Tips: keep secrets in credentials, add retries and timeouts on HTTP nodes, implement error notifications, and paginate large API fetches.
Validation: use IF/Code nodes to sanitize inputs and guard against empty payloads.
Why Automate This with AI Agents
AI‑assisted automations offload repetitive, error‑prone tasks to a predictable workflow. Instead of manual copy‑paste and ad‑hoc scripts, your team gets a governed pipeline with versioned state, auditability, and observable runs.
n8n’s node graph makes data flow transparent while AI‑powered enrichment (classification, extraction, summarization) boosts throughput and consistency. Teams reclaim time, reduce operational costs, and standardize best practices without sacrificing flexibility.
Compared to one‑off integrations, an AI agent is easier to extend: swap APIs, add filters, or bolt on notifications without rewriting everything. You get reliability, control, and a faster path from idea to production.
Best Practices
- Credentials: restrict scopes and rotate tokens regularly.
- Resilience: configure retries, timeouts, and backoff for API nodes.
- Data Quality: validate inputs; normalize fields early to reduce downstream branching.
- Performance: batch records and paginate for large datasets.

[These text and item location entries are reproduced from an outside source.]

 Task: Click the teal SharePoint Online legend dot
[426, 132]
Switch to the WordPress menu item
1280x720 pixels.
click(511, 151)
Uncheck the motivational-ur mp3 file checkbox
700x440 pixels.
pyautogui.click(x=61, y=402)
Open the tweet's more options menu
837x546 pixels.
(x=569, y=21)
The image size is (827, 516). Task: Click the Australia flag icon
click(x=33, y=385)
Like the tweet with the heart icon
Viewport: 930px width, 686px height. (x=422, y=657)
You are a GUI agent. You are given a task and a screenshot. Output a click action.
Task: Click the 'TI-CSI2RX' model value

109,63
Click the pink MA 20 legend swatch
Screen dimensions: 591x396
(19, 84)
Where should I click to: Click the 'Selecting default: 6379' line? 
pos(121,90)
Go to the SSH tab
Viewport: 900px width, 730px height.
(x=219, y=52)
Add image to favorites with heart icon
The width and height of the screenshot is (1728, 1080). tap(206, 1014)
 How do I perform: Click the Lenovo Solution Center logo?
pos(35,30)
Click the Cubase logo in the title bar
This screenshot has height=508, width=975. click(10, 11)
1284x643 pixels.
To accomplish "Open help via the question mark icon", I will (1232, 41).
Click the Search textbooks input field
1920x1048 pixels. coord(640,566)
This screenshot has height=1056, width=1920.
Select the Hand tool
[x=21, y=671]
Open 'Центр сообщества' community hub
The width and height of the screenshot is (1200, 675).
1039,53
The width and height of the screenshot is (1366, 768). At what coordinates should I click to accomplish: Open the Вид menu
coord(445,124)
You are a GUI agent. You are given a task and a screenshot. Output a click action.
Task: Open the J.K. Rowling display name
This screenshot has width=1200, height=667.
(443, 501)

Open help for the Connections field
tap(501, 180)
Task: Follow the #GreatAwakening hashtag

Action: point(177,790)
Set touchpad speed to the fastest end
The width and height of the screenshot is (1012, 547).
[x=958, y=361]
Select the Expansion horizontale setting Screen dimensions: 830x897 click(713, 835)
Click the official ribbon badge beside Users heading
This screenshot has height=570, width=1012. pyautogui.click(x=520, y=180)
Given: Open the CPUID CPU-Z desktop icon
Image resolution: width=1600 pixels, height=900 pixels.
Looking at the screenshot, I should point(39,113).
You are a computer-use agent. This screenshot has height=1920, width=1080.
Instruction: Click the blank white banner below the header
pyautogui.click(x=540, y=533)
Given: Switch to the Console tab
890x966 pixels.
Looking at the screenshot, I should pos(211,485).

- Observability: add failure alerts (Email/Slack) and persistent logs for auditing.
- Security: avoid sensitive data in logs; use environment variables and n8n credentials.
FAQs
Can I swap integrations later? Yes. Replace or add nodes and re‑map fields without rebuilding the whole flow.
How do I monitor failures? Use Execution logs and add notifications on the Error Trigger path.
Does it scale? Use queues, batching, and sub‑workflows to split responsibilities and control load.
Is my data safe? Keep secrets in Credentials, restrict token scopes, and review access logs.